"Dramatic, unexpected" increase in Iraqi police recruits in Anbar

Every now and then a ray of light pokes through the huge, dark cloud. Only to be quickly swallowed up as the cloud gets bigger and darker.

I wonder how long it’ll take to swallow this one.

The U.S. military is reporting a dramatic and unexpected increase in the number of police recruits in Anbar province, the center of Sunni insurgent activity in Iraq…

U.S. commanders attribute the sudden increase in police applicants to the support of local tribal leaders and a deepening rift between Sunni tribesmen and extremist groups such as al-Qaeda in Iraq… [A.k.a. the Patriquin plan. — ed.]

The U.S. military said Sunday that it had secured the support of four tribes in Ramadi after a month-long security operation there. In western Anbar, police ranks grew from zero a year ago to more than 3,000 today, said Col. William Crowe, the U.S. commander there.

They’re going to try this in Fallujah next, per INDC’s Bill most recent piece for the Examiner:

Much will depend on an upcoming police recruiting drive, which will signal the willingness of the local tribes to back the government, the willingness of the police to develop a relationship with the Army, and the degree to which individual Iraqi police step up and display effective leadership.

Fallujans are watching and waiting, and will undoubtedly back the strong horse.

I hope he’s wrong about that last part. According to the Times of London, the Sunni jihadis are delighted with Bush’s admission of mistakes and are playing it to the hilt as propaganda. I’m also not sure what happens to the “tribal police” model in Anbar once we leave. It’s better than nothing, but you’re not going to build a nation by staffing its security forces with units organized by tribe. Baby steps, though, I guess.

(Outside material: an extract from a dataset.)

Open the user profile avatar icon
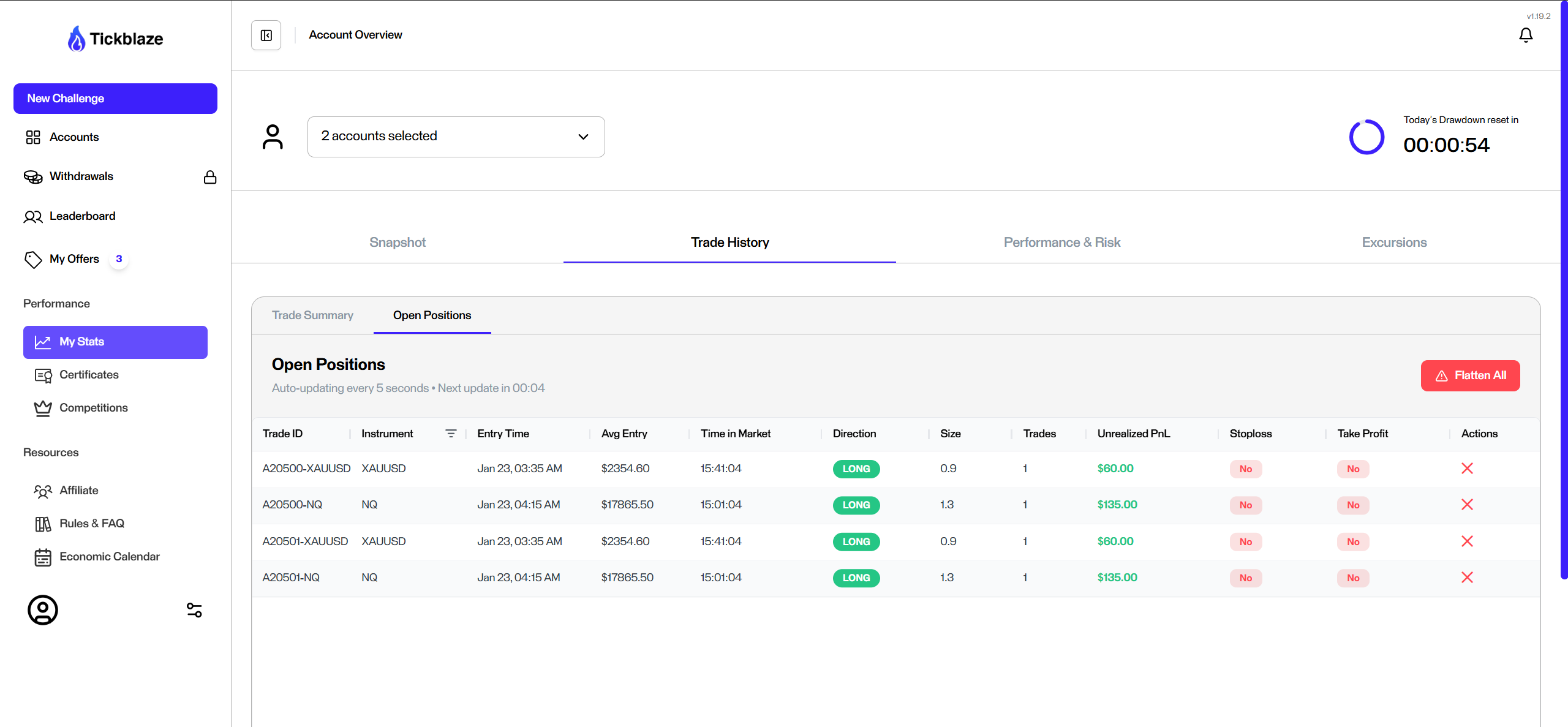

I leave you with this piece from the WashTimes. Ever wonder what it’s like to ride the bus in Baghdad these days?

Any journey can turn out like Ali Makki’s recent commute to morning classes at Nahrain University, when his bus came upon the aftermath of a roadside bombing. The vehicle had to detour along the outskirts of the city, where it passed — without incident — a wandering gang of militants armed with AK-47s and rocket-propelled grenades.

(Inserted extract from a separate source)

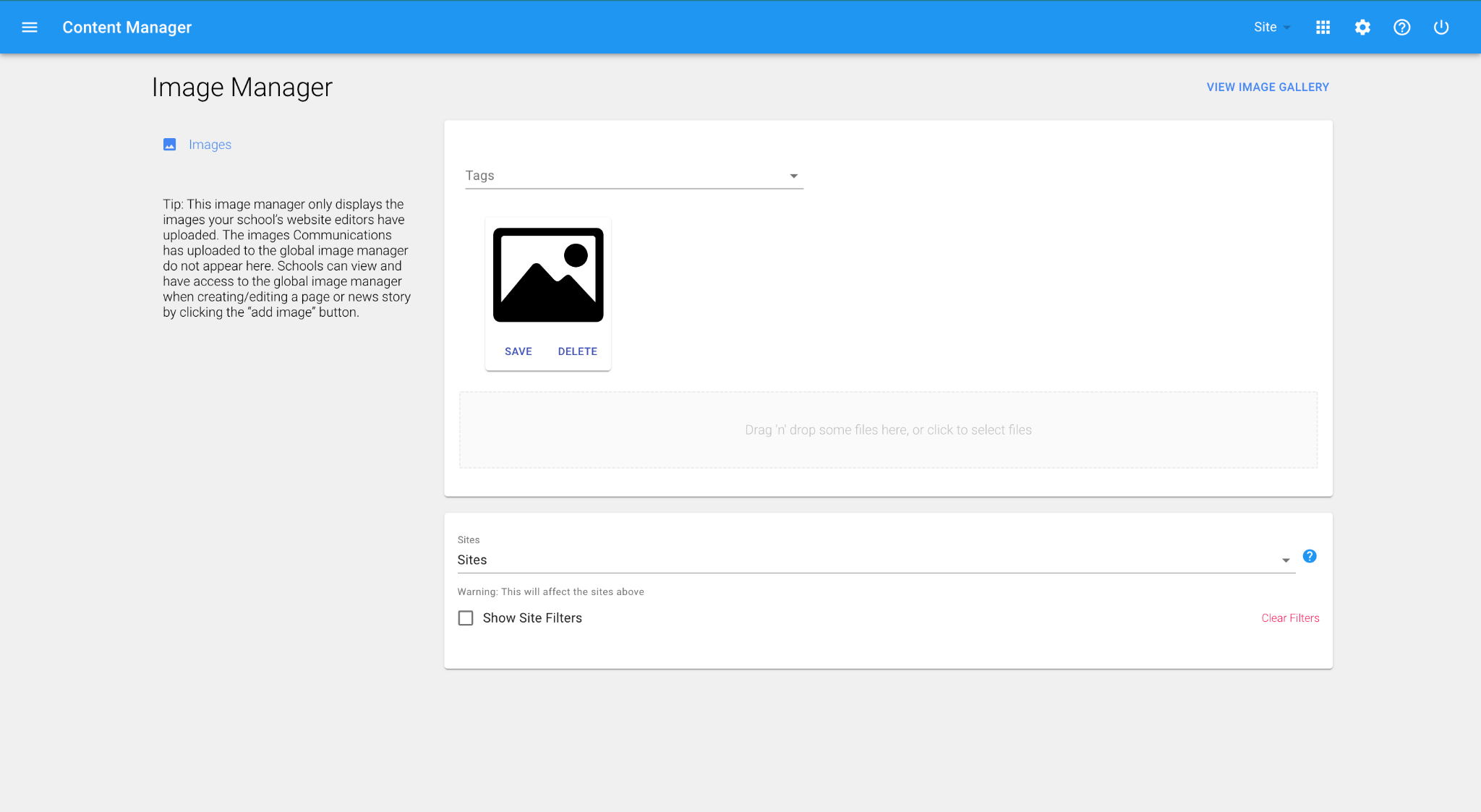1481x812 pixels.
Task: Click the blue help icon beside Sites
Action: point(1309,556)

On his trip home the same day, Mr. Makki survived a firefight between the Iraqi military and insurgents. Later, a masked Shi’ite militiaman boarded the bus at a fake checkpoint and led all the Sunni men off the bus to an unknown fate…

“What can I do?” Mr. Makki said of his treacherous daily commute. “I’m an engineering student. This is my future. I have to go to my classes.”